On 3/20/15 3:27 AM, Michal Sekletar wrote:
> On Thu, Mar 19, 2015 at 09:08:35AM -0700, Alexei Starovoitov wrote:
>> Since it's a new field, I think it makes sense not to do ntohs at all.
>> Let bpf programs do htons(PROTO_CONSTANT), since it can be done at
>> compile time instead of run-time.
>
> Doing htons is not needed for vlan_tci thus I wanted to avoid surprise for
> users. But of course I'll do whatever you think is the best.

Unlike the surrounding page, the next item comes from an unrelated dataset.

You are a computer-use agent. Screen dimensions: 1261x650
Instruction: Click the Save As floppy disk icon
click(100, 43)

ok. then let's not add ntohs for vlan_tpid

> Also in v3 I will leave out all the jit bits. Once non-jit bits are merged then
> I will be sending separate patches for the rest.

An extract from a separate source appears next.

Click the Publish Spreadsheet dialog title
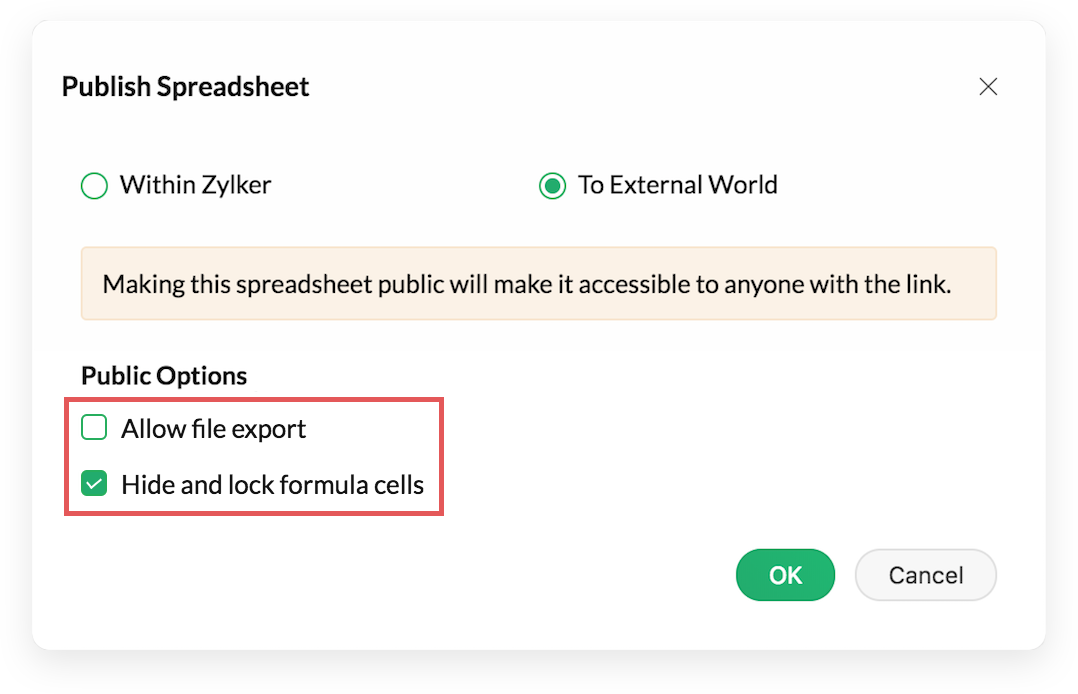The image size is (1078, 694). [x=186, y=87]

agree. makes sense to do classic JITs later as separate patch(es).
Could you also then add it to extended BPF as part of the same patch?
Same code should cover both classic and extended.
imo SKF_AD_VLAN_TPID is good as name for classic and
'vlan_tpid' as new field name for extended.

Thanks

Re: [PATCH net-next v2] filter: introduce SKF_AD_VLAN_TPID BPF extension

[Daniel Borkmann]

On 03/21/2015 03:23 AM, Alexei Starovoitov wrote:
> On 3/20/15 3:27 AM, Michal Sekletar wrote:
>> On Thu, Mar 19, 2015 at 09:08:35AM -0700, Alexei Starovoitov wrote:
>>> Since it's a new field, I think it makes sense not to do ntohs at all.
>>> Let bpf programs do htons(PROTO_CONSTANT), since it can be done at
>>> compile time instead of run-time.
>>
>> Doing htons is not needed for vlan_tci thus I wanted to avoid surprise for
>> users. But of course I'll do whatever you think is the best.
>
> ok. then let's not add ntohs for vlan_tpid

Why? What speaks against handling this the exact same way as we
do now with skb->protocol?

>> Also in v3 I will leave out all the jit bits. Once non-jit bits are merged then
>> I will be sending separate patches for the rest.
>
> agree. makes sense to do classic JITs later as separate patch(es).

+1

> Could you also then add it to extended BPF as part of the same patch?
> Same code should cover both classic and extended.
> imo SKF_AD_VLAN_TPID is good as name for classic and
> 'vlan_tpid' as new field name for extended.
>
> Thanks

Re: [PATCH net-next v2] filter: introduce SKF_AD_VLAN_TPID BPF extension

[Alexei Starovoitov]

On 3/21/15 2:49 AM, Daniel Borkmann wrote:
> On 03/21/2015 03:23 AM, Alexei Starovoitov wrote:
>> On 3/20/15 3:27 AM, Michal Sekletar wrote:
>>> On Thu, Mar 19, 2015 at 09:08:35AM -0700, Alexei Starovoitov wrote:
>>>> Since it's a new field, I think it makes sense not to do ntohs at all.
>>>> Let bpf programs do htons(PROTO_CONSTANT), since it can be done at
>>>> compile time instead of run-time.
>>>
>>> Doing htons is not needed for vlan_tci thus I wanted to avoid
>>> surprise for
>>> users. But of course I'll do whatever you think is the best.
>>
>> ok. then let's not add ntohs for vlan_tpid
>
> Why? What speaks against handling this the exact same way as we
> do now with skb->protocol?

hmm. I think you miss read it. It's exactly the same way as
skb->protocol for extended. No point doing it differently for classic.